Four Ways to Fix the App Store

business Aug 20, 2019

The App Store has been truly transformative, and keeps getting better with recent additions like stories, demo videos, and improved discoverability making the experience even better.

However, the App Store is a victim of its own success with a simply overwhelming number of choices in nearly every category.

The simple fact of the matter is that the sheer volume of apps in the store makes it difficult to be found without an extraordinary marketing budget.

Furthermore, because employers want to see that a potential hire can actually code an app, and the only way someone can see and try an app is by downloading it through the App Store, the ranks are filled with projects that exist simply to “show off” skill rather than support an actual business.

While the egalitarian, “everyone is equal” goal of the store is noble and based on meritocracy, it has arguably led to a less equal playing field where it gets harder and harder to be successful without already being at an elite level.

 

Other Problems

Getting found within the App Store is hard enough, but other factors have made it harder and harder to be successful as an ISV (Independent Software Vendor), and it all comes back to marketing.

The “race to the bottom” of free/freemium apps over the past several years has savaged smaller developers, especially because designing and developing a freemium app is both another layer of technical complexity but also requires a marketer’s eye towards how to “hook” people initially and how to “hook” them again into paying.

 

Solutions

There is no single silver bullet that will solve everyones needs, but here are some proposals which, taken together, would go a very long way towards making everyone happy.

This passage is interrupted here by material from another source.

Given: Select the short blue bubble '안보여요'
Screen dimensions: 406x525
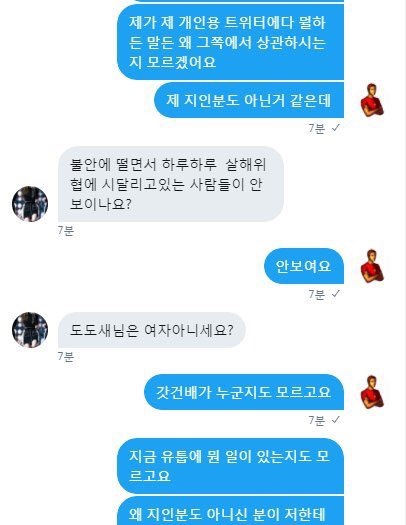Looking at the screenshot, I should (304, 266).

  1. Have two separate stores: one for actual apps which support a business and one for students and developers to post sample projects. The sample store would also have an easier procedure and few requirements for publishing an app, while the professional store would maintain the high bar it already has.
  2. Allow users to “subscribe” to various search criteria so that they can be actively notified of new additions to those categories (e.g. “task managers”, “puzzle games”, etc.). This will let potential customers know about something which might interest them without having to count on them going to the App Store and actively conducting a search.
  3. Eliminate the “free” price tier and arguably anything less than $5, and replace with a standardized free trial period. This will help ameliorate the situation where people are immediately drawn to apps which say “Free”, even if they have in-app purchases. In-app purchases can still be allowed, but frankly they’re a PITA to create and manage, particularly for small ISVs.
  4. Create a UX/UI (NB I don’t have a solution to this yet) which eliminates the “viral” effect once an app has had more than a certain number of downloads or purchases. Why? Because most people only look at the first handful of options from a given search result, and when that handful is full of the already successful “big boys” and “big girls” they wind up becoming even more successful while everyone else gets crowded out.